Complications Associated with Neurofibromatosis
NF1 is a highly unpredictable and progressive disease, which may worsen over time. Some people may go through life with only a few café au lait spots and bumps on the skin and be unaware they have the condition, while others may develop complications requiring medical intervention.
Diagnosis and Treatment of Type 2
NF2 is much rarer than NF1, occurring in 1 in 25,000 births. Tumors affecting both of the auditory nerves (nerves that carry signals from the ear to the brain) are the hallmark of NF2, so the first symptom is often hearing loss beginning in the teens or early 20s. NF2 is characterized by multiple tumors on the cranial and spinal nerves, and by other lesions of the brain and spinal cord. NF2 is also known as Bilateral Acoustic NF (BAN).
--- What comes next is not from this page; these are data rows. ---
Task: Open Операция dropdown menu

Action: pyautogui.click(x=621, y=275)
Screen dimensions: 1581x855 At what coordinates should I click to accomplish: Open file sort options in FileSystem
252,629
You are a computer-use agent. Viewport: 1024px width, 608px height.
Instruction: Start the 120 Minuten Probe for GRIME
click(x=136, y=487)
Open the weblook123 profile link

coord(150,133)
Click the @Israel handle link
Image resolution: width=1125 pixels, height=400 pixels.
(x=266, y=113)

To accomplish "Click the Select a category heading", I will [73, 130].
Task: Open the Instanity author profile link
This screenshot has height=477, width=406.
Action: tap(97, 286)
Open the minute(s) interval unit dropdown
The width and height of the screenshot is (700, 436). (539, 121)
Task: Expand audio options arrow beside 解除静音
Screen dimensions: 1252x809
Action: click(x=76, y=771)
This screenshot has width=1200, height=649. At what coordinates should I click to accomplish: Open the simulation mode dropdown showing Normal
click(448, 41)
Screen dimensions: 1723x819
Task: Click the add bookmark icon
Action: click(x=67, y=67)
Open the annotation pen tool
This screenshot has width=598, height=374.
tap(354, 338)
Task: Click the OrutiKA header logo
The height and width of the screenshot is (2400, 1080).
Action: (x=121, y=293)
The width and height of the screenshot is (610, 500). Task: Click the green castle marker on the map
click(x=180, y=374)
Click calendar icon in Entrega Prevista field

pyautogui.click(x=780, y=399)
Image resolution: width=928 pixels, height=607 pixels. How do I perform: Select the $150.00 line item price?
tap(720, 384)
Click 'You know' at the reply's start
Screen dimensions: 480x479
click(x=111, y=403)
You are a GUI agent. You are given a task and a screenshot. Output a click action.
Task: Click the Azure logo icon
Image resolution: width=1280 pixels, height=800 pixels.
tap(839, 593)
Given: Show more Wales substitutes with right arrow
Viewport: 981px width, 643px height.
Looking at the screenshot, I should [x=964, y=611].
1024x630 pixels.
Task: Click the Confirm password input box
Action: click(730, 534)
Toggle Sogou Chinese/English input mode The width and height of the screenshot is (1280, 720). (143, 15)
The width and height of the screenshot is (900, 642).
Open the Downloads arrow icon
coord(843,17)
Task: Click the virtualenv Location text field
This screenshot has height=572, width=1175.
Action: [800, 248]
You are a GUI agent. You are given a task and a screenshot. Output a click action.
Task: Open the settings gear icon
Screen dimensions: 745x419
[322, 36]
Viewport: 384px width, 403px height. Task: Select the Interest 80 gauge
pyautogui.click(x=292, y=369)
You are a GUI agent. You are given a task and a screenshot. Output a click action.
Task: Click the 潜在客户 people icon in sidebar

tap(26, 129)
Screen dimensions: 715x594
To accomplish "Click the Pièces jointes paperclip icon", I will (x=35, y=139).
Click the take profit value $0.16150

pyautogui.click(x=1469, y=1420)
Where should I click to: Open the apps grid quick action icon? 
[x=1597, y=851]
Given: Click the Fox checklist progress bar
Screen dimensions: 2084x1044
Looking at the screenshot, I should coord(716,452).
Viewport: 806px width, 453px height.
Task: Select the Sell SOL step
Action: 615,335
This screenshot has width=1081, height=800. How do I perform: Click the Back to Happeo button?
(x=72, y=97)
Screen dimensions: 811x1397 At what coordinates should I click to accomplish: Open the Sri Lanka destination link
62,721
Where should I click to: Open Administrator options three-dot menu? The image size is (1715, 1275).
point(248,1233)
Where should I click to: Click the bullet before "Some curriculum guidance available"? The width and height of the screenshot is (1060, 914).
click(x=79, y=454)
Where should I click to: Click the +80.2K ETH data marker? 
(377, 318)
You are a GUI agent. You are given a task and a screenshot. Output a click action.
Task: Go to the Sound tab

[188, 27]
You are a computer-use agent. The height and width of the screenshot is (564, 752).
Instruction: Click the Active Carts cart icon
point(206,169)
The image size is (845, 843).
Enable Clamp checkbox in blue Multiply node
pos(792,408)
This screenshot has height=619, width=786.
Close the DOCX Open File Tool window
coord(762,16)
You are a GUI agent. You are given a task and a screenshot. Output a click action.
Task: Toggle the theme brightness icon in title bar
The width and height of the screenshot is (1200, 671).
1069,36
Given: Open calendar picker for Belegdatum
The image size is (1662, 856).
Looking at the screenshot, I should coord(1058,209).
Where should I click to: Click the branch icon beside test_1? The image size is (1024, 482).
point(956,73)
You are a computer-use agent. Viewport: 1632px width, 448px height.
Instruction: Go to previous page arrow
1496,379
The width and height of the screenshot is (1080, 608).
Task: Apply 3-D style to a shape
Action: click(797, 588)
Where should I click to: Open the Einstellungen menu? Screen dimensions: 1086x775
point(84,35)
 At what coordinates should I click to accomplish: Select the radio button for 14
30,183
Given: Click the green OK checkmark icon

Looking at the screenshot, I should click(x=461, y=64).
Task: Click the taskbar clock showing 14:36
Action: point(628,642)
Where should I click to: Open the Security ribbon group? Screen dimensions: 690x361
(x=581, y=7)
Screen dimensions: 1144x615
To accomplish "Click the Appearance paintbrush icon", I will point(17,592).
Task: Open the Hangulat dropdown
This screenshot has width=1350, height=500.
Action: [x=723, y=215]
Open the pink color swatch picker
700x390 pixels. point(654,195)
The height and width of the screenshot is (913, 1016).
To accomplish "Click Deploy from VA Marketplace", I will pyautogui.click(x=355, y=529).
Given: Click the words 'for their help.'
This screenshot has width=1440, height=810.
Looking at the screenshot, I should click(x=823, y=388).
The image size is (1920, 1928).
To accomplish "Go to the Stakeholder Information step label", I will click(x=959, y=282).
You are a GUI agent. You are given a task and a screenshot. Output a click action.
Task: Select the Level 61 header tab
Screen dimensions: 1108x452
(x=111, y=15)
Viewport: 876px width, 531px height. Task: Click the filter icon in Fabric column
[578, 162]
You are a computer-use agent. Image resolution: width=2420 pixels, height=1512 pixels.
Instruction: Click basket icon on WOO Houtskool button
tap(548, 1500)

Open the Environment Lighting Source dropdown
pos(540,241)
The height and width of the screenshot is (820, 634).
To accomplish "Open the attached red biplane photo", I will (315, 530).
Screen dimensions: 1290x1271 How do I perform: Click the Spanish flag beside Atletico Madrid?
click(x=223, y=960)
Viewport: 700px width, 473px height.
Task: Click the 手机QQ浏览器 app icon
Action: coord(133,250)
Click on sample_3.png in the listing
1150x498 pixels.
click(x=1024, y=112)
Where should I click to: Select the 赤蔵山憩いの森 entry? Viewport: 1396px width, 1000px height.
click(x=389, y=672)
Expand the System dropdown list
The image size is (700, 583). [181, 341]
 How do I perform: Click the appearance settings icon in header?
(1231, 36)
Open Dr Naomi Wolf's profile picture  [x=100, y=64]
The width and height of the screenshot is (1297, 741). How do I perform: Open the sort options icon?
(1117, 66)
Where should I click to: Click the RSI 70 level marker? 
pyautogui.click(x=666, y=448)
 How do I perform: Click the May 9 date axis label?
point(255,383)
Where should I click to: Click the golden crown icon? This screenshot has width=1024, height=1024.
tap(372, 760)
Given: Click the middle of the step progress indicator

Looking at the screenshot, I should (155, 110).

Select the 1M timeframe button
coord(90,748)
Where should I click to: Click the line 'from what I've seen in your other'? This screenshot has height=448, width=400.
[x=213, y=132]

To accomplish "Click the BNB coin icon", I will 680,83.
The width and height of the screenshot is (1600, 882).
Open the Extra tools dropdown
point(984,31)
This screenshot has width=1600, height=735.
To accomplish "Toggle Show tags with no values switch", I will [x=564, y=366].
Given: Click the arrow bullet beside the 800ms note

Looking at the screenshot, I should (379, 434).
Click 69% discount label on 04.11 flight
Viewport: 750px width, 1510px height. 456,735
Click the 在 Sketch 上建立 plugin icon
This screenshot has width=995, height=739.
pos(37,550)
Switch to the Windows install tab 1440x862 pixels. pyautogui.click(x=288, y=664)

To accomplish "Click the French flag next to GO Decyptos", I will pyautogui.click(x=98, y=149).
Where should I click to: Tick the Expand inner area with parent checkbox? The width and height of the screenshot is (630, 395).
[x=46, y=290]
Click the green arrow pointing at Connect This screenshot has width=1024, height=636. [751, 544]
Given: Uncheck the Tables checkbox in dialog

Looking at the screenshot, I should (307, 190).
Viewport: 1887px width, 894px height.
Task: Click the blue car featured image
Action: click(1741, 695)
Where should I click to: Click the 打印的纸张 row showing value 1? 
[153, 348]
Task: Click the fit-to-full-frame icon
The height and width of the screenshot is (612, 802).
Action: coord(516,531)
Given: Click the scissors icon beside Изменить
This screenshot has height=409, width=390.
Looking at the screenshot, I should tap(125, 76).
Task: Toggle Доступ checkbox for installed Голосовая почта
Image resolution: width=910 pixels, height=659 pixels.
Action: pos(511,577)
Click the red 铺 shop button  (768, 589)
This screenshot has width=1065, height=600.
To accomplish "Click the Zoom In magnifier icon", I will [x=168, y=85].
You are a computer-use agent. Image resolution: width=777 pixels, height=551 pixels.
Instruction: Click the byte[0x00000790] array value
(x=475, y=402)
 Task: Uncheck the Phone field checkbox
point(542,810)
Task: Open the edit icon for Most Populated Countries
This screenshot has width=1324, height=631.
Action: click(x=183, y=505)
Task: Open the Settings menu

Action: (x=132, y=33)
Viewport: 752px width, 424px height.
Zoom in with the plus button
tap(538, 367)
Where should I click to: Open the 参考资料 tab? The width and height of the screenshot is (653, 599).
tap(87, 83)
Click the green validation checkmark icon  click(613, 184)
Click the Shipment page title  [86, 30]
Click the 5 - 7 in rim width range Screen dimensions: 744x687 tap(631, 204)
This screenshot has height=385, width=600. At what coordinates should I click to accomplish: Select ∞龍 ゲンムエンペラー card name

Because NF2 is so rare, few studies have been done about the natural progression of the disorder. The course of NF2 varies greatly among individuals, although inherited NF2 appears to run a similar course among affected family members.
Signs of NF2 may be present in childhood, but are so subtle that they can be overlooked, especially in children who do not have a family history of the disorder. Typically, symptoms of NF2 are noticed between 18 and 22 years of age.
The most frequent first symptom is hearing loss or ringing in the ears (tinnitus). Less often, the first visit to a doctor will be because of disturbances in balance, vision impairment (such as vision loss from cataracts), weakness in an arm or leg, seizures, or skin tumors.
There is no medical cure for NF2 and the treatment is mainly focused on diagnosing and treating the acoustic neuromas early and preventing hearing loss or facial paralysis. Improved diagnostic technologies, such as MRI (magnetic resonance imaging), can reveal tumors as small as a few millimeters in diameter, which allows for early treatment.
Some families and doctors may choose to use a genetic test to confirm an uncertain diagnosis of NF2. However, new (spontaneous) mutations cannot be confirmed genetically. Genetic testing for the NF2 mutation is available but is accurate in only 65 percent of those tested. Genetic counselors can provide information about these procedures and help families cope with the results.
Genetic counseling can help couples affected by NF to work through the decision-making processes as they plan to have a baby.